**DATASET CONTENT**
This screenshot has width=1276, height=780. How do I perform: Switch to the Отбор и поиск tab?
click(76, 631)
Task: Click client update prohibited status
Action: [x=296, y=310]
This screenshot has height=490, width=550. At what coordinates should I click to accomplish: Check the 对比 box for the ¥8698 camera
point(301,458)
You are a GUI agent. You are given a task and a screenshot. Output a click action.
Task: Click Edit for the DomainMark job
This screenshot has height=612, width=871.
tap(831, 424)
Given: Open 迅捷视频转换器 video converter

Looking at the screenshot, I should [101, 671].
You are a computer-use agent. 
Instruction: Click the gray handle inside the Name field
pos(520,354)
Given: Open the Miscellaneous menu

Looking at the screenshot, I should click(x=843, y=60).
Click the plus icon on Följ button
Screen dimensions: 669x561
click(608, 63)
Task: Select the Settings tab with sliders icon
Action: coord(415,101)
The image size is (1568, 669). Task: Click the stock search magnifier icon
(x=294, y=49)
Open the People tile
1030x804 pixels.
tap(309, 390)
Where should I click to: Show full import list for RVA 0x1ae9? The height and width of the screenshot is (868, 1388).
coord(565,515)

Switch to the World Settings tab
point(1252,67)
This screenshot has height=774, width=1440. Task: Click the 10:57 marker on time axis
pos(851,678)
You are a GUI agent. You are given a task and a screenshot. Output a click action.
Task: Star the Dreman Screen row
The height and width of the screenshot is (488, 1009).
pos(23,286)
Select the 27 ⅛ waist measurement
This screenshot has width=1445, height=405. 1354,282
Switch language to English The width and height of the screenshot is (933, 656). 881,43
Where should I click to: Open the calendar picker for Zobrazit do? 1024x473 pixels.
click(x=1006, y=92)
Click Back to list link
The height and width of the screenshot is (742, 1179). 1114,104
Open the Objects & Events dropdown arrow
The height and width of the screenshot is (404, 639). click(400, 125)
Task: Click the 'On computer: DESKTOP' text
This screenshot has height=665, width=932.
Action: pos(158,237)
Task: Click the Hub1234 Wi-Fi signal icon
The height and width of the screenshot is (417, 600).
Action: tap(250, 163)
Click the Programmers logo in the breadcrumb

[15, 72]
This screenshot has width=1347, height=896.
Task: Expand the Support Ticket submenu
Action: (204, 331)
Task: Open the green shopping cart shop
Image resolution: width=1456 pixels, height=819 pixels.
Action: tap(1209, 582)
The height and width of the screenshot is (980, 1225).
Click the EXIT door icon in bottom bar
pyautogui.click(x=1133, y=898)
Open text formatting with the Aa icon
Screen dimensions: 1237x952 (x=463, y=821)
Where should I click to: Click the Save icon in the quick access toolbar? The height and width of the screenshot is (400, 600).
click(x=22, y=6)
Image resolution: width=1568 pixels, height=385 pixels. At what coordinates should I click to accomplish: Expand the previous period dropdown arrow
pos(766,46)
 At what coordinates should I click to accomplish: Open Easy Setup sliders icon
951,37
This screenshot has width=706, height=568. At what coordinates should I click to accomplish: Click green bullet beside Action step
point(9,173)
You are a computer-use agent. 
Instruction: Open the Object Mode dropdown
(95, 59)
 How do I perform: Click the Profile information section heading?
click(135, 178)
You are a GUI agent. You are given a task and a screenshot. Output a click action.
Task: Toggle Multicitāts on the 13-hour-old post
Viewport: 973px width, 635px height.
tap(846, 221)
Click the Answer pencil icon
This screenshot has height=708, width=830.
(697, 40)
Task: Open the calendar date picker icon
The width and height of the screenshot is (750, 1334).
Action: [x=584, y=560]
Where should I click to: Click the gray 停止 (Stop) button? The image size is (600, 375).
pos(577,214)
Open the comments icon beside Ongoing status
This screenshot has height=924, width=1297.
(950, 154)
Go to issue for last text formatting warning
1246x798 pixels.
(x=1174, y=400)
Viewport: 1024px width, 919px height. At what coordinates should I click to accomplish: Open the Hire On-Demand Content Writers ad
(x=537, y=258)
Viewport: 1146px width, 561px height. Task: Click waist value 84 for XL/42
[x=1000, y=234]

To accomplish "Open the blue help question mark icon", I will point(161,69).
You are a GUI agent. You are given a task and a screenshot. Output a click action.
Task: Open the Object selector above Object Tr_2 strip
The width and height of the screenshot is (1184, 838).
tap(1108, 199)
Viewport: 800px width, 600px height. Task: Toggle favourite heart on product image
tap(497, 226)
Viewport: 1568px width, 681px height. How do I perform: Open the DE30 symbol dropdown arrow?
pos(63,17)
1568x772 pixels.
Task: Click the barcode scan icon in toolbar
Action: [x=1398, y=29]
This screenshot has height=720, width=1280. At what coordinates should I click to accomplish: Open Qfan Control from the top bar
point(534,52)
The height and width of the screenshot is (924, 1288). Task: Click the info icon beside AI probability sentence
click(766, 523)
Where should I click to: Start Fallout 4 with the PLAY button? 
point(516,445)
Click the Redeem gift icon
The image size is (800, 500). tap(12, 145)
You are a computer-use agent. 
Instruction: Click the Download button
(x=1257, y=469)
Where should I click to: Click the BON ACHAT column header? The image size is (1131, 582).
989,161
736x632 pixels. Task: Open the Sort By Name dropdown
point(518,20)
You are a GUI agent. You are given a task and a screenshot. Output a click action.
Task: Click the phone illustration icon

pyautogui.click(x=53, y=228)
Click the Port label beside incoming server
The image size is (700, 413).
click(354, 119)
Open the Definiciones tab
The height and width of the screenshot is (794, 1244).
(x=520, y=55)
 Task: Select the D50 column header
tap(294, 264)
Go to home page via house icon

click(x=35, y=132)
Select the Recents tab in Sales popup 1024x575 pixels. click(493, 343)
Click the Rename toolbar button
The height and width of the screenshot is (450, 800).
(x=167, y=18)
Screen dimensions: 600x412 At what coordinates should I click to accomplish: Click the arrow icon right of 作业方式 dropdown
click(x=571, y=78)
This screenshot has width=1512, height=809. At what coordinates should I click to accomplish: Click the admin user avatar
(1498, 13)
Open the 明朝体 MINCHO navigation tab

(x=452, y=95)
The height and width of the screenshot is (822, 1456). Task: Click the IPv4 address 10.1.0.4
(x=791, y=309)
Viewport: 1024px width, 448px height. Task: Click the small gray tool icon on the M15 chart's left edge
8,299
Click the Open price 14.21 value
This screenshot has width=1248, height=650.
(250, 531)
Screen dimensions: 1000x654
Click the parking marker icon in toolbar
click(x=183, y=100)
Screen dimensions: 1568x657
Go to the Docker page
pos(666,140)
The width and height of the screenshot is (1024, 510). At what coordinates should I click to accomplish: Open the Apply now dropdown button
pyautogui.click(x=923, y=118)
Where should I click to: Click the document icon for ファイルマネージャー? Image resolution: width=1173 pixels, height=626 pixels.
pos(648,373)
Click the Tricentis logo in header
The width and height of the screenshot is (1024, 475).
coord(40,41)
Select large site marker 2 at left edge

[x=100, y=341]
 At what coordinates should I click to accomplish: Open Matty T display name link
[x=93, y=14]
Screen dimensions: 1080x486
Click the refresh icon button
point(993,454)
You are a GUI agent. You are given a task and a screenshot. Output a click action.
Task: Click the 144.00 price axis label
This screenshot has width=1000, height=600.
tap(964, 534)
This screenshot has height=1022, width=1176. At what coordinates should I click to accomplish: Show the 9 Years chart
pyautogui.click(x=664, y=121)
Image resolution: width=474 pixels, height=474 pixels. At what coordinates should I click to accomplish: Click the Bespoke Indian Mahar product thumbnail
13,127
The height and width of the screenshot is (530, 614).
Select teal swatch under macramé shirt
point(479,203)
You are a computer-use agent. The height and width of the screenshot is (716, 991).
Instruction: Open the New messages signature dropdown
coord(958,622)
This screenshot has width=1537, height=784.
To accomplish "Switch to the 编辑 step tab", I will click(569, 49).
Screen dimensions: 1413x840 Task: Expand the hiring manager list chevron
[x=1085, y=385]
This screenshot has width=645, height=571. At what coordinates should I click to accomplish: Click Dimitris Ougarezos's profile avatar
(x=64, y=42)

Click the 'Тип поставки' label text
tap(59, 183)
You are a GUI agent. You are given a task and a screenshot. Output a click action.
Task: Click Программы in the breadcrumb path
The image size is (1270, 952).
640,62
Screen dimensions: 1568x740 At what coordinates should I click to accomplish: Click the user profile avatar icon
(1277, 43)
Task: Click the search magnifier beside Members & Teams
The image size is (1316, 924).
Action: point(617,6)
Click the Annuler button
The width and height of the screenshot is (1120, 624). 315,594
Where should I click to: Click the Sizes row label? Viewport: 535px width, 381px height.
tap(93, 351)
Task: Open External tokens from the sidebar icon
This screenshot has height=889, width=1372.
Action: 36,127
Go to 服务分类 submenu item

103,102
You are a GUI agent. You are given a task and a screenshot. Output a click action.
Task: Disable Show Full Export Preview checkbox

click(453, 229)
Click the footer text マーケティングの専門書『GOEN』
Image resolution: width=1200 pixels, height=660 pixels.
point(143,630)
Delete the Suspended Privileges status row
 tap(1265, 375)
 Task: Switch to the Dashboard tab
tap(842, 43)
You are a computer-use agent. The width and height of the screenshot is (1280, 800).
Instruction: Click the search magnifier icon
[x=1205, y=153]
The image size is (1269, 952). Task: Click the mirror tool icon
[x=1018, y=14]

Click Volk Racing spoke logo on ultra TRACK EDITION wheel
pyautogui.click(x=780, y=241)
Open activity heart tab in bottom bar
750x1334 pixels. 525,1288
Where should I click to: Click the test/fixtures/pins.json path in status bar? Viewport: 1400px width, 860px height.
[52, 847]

**WHAT IS EXPECTED**
Select every line of the listing above that contains the word "will", matching case exactly.

**EXERCISE RESULT**
To accomplish "Open the blue help question mark icon", I will point(161,69).
To accomplish "Switch to the 编辑 step tab", I will click(569, 49).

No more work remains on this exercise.